Elon Musk, the US government efficiency czar and founder of several tech companies, amended his lawsuit against OpenAI, which he claims abandoned its non-profit roots. New defendants in the complaint filed Thursday in a California district court include Microsoft, LinkedIn co-founder Reid Hoffman, and Dee Templeton, former board member of OpenAI and senior Microsoft executive.
The new plaintiffs would receive a new addition in the amended complaint, which is Shivon Zilis, an executive for Musk's Neuralink and a former board member for OpenAI, along with xAI, an AI company that is owned by Musk.
In the litigation, Musk's lawyers point out that OpenAI was founded by Musk as a non-profit dedicated to safety and transparency; however, led by Sam Altman and Greg Brockman-and with very strong Microsoft influence-the company has apparently migrated course, according to the complaint, "fast becoming a fully for-profit subsidiary of Microsoft."
OpenAI was created as a nonprofit charity, nursed in its early stages by cash, counsel, and contacts from Musk. But under Altman's direction, it has emerged as a for-profit enterprise, the lawsuit alleges, rather than the nonprofit that it initially represented.

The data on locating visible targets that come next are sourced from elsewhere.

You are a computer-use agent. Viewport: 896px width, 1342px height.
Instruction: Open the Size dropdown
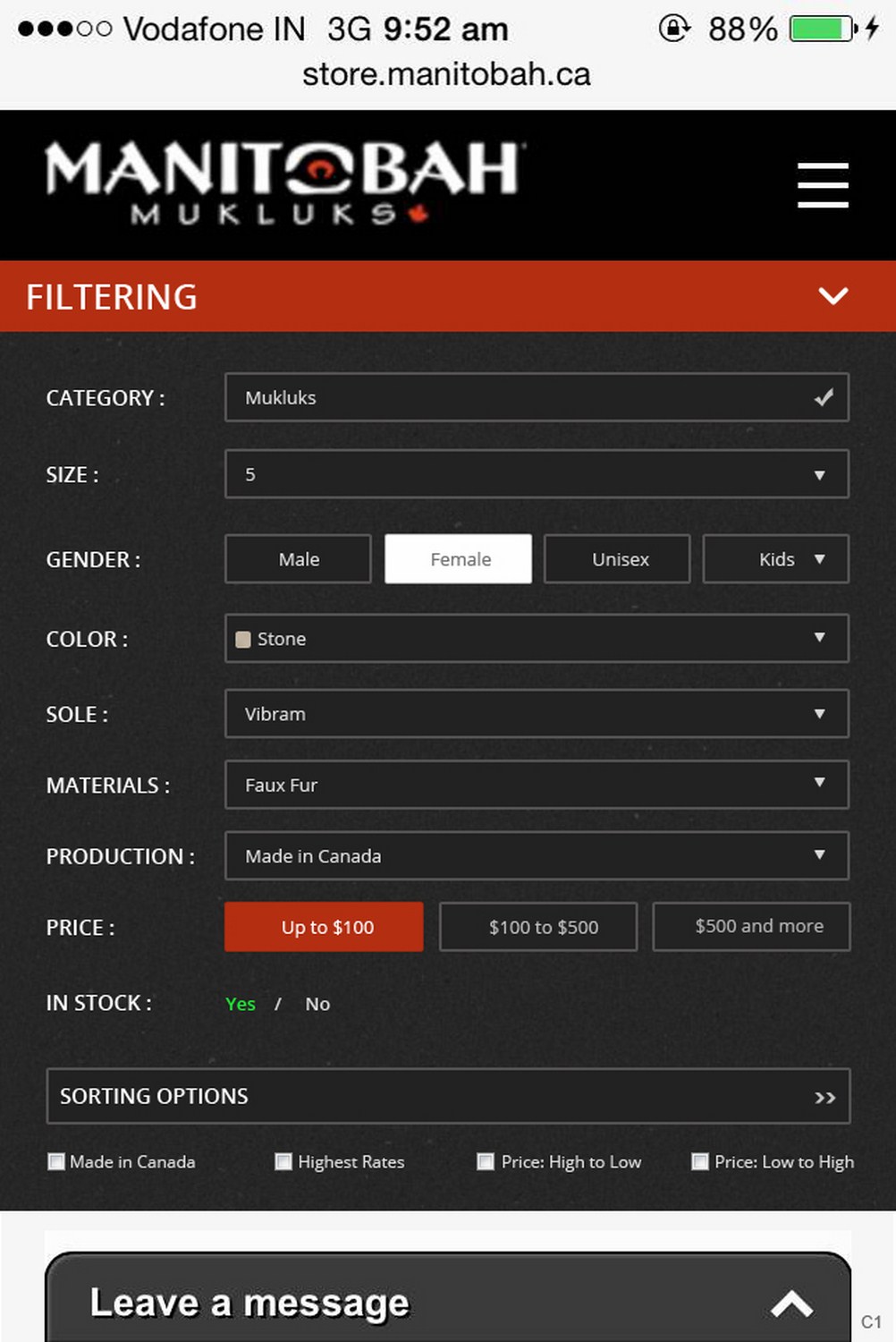[536, 474]
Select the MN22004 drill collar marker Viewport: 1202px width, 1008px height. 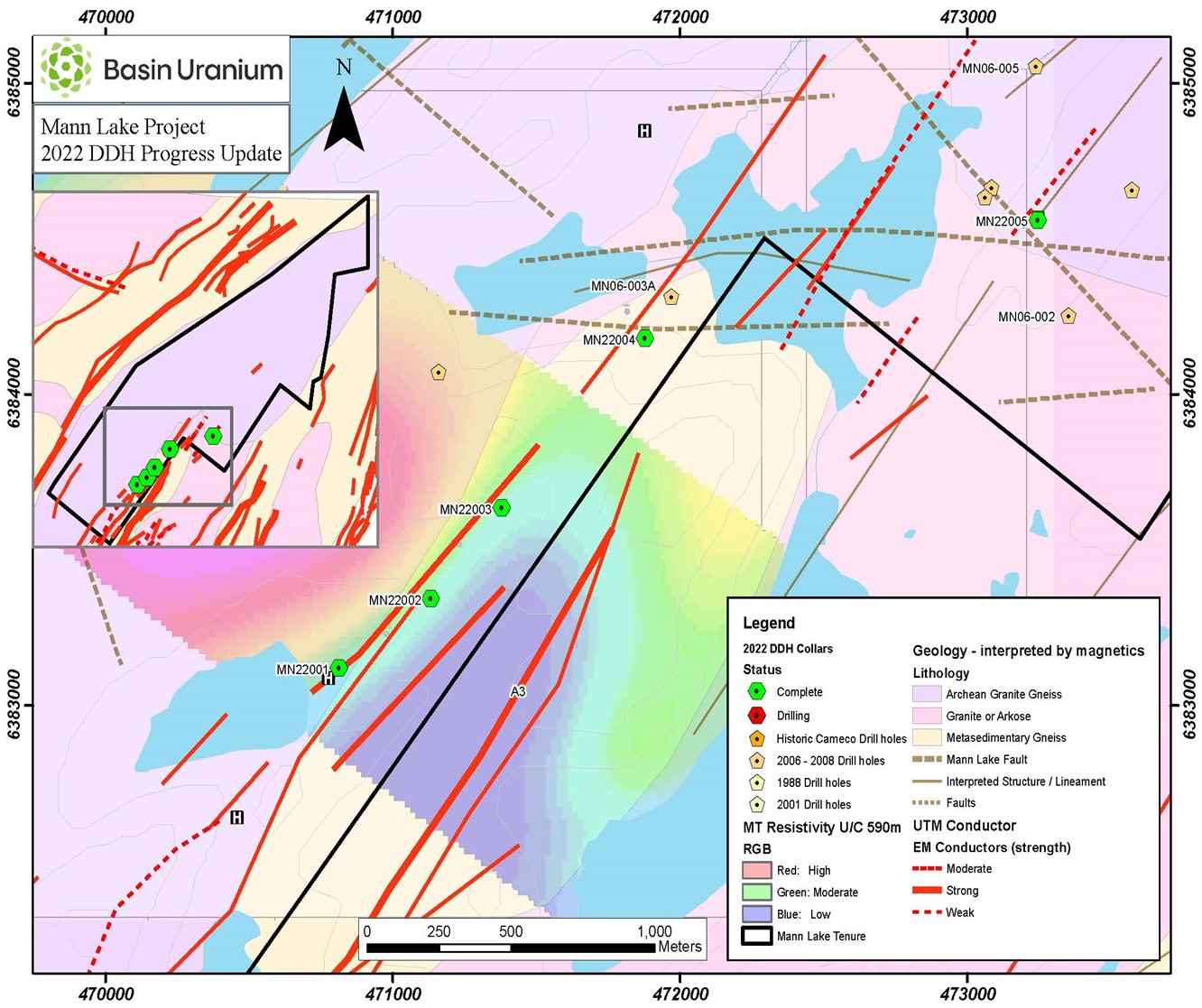[644, 338]
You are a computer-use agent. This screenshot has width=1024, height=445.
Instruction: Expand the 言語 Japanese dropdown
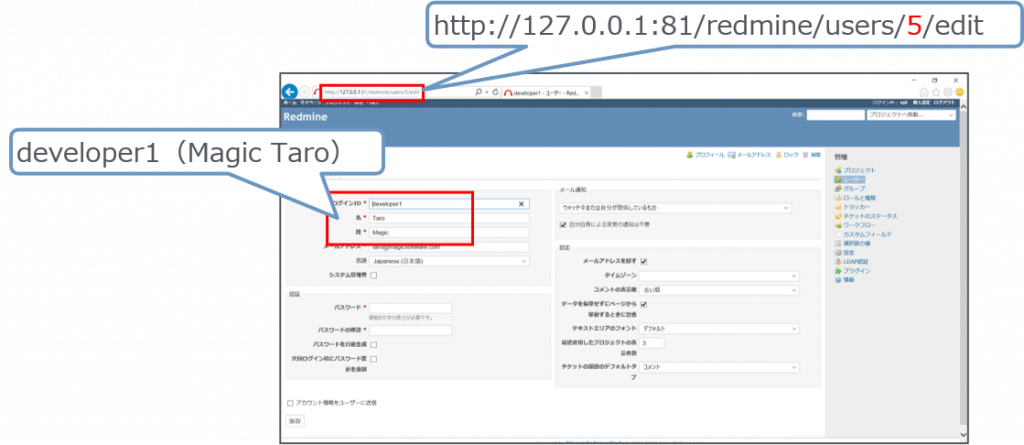pos(448,261)
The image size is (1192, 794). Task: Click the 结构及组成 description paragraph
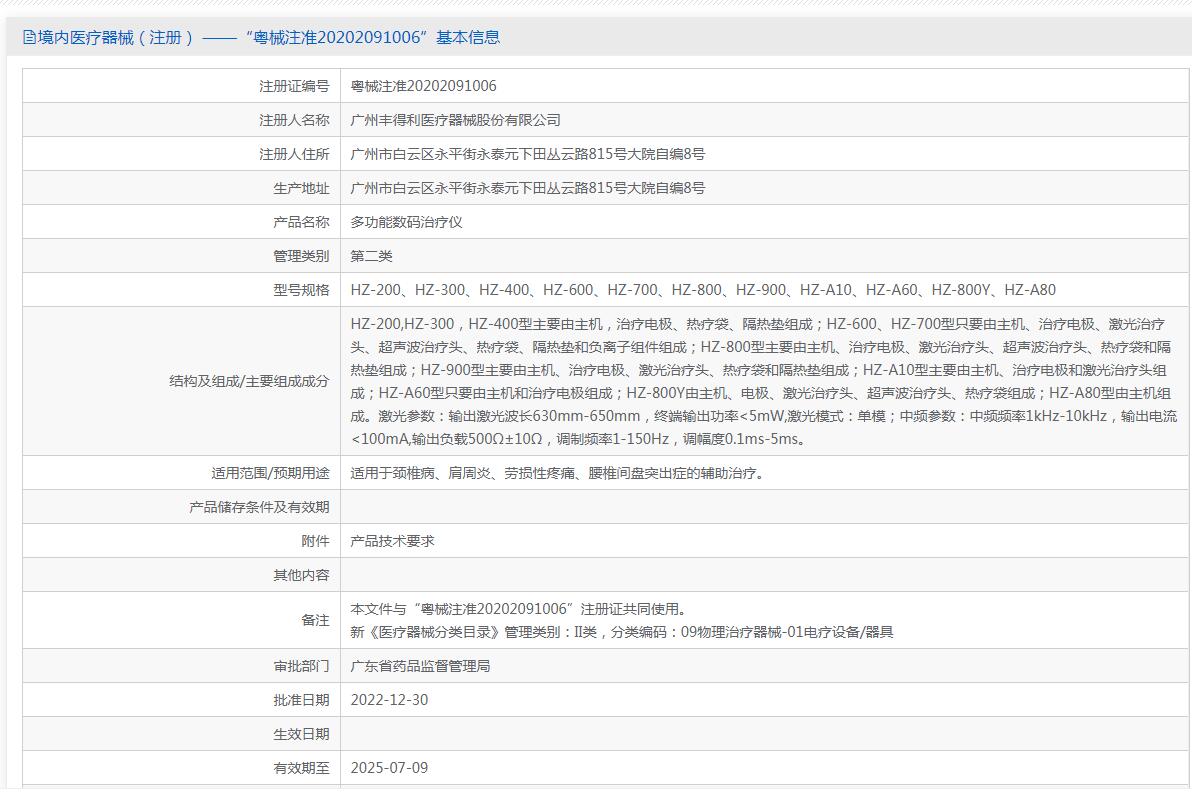763,381
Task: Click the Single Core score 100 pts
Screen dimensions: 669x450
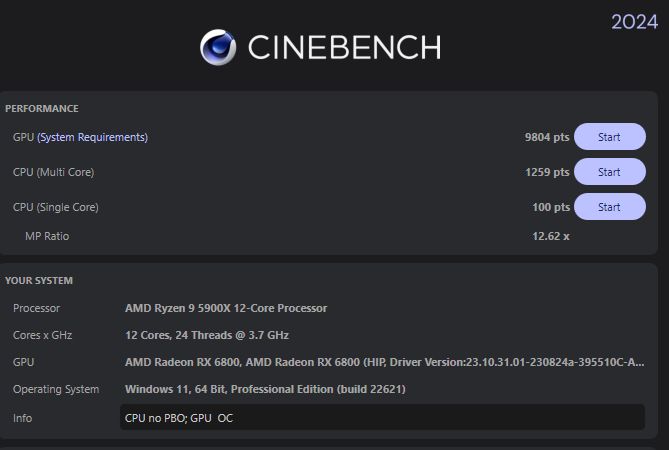Action: [x=550, y=207]
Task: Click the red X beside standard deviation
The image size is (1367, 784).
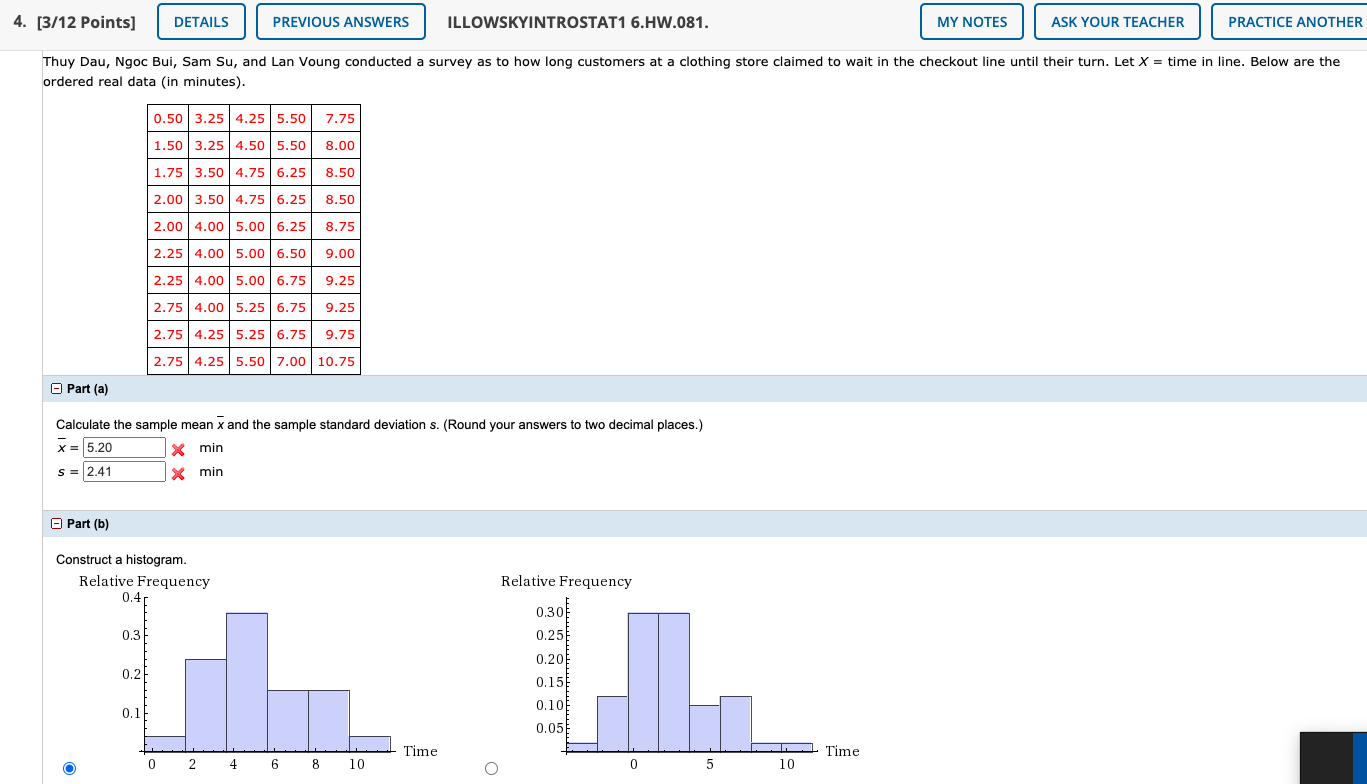Action: 178,473
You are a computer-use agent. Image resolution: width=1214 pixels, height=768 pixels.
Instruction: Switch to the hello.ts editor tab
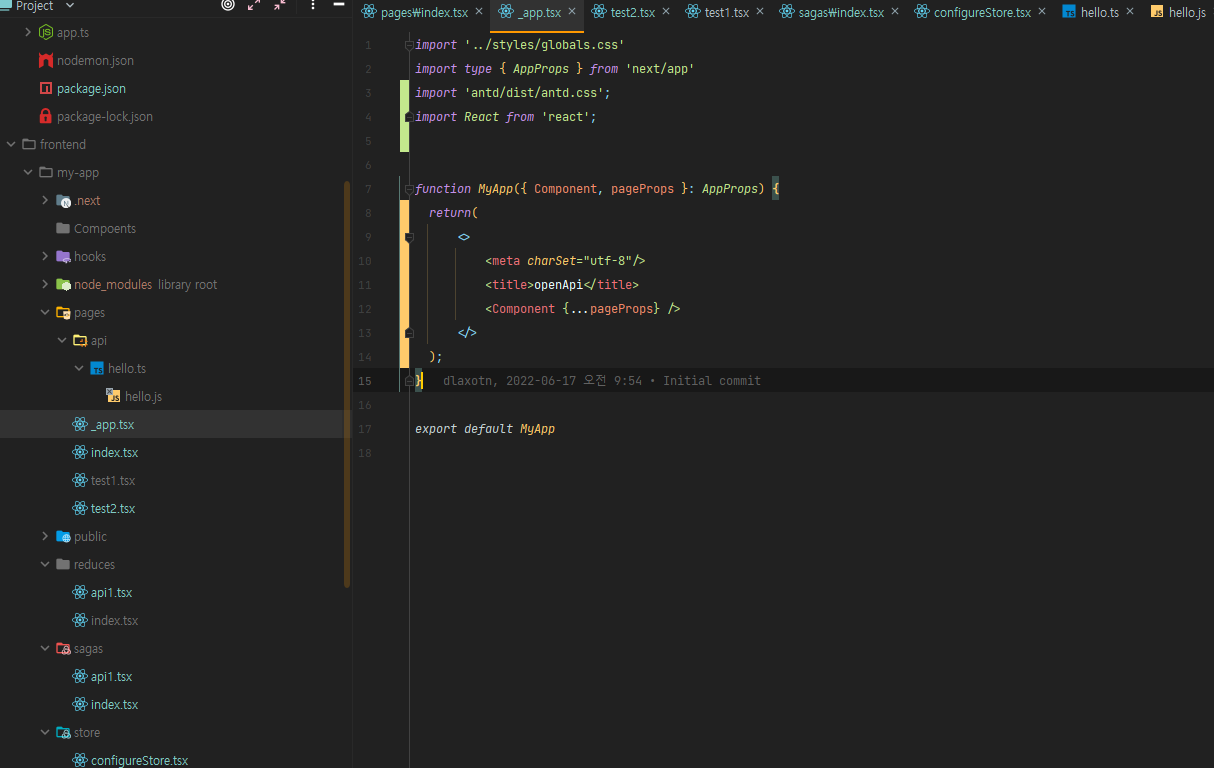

Musk's lawyers also allege OpenAI made intentionally calculated moves to quash competition, such as Musk's xAI, by strong-arming investors into not funding similar AI-related ventures.
The lawsuit assails rapid OpenAI metamorphosis-from a tax-exempt charity to a $157 billion for-profit enterprise in just eight years-an effort further criticized as violating many important economic and legal principles. "This unprecedented shift has involved lying to donors, members, regulators, markets, and the public," the complaint reads.
Shivon Zilis, who has resigned from her seat on the OpenAI board in 2023, appears on California's Corporations Code as an "employee injured in the course of an assigned task" and Zilis has worked directly with Musk for whom she was a project lead at Tesla and research lead at Neuralink.
The complaint alleges that the intensified collaboration between OpenAI and Microsoft has created an "opaque web of for-profit affiliates" to strip value from Musk's intellectual property, employees, and connections to extract value. It charges that Microsoft and leadership at OpenAI have exploited Musk's name and the charitable status of OpenAI to promote corporate interests.
Where Musk has for years sounded warnings over AI becoming an existential threat and advocated for decentralization and openness, the lawsuit states that Microsoft's leadership - including CEO Satya Nadella and co-founder Bill Gates - have downplayed the risks. As reported by Musk's legal team, "Nadella and Gates had previously downplayed Musk's concerns by terming it as 'panic' and 'too far off in the future.'"
Microsoft hasn't made a public statement on the amended lawsuit yet.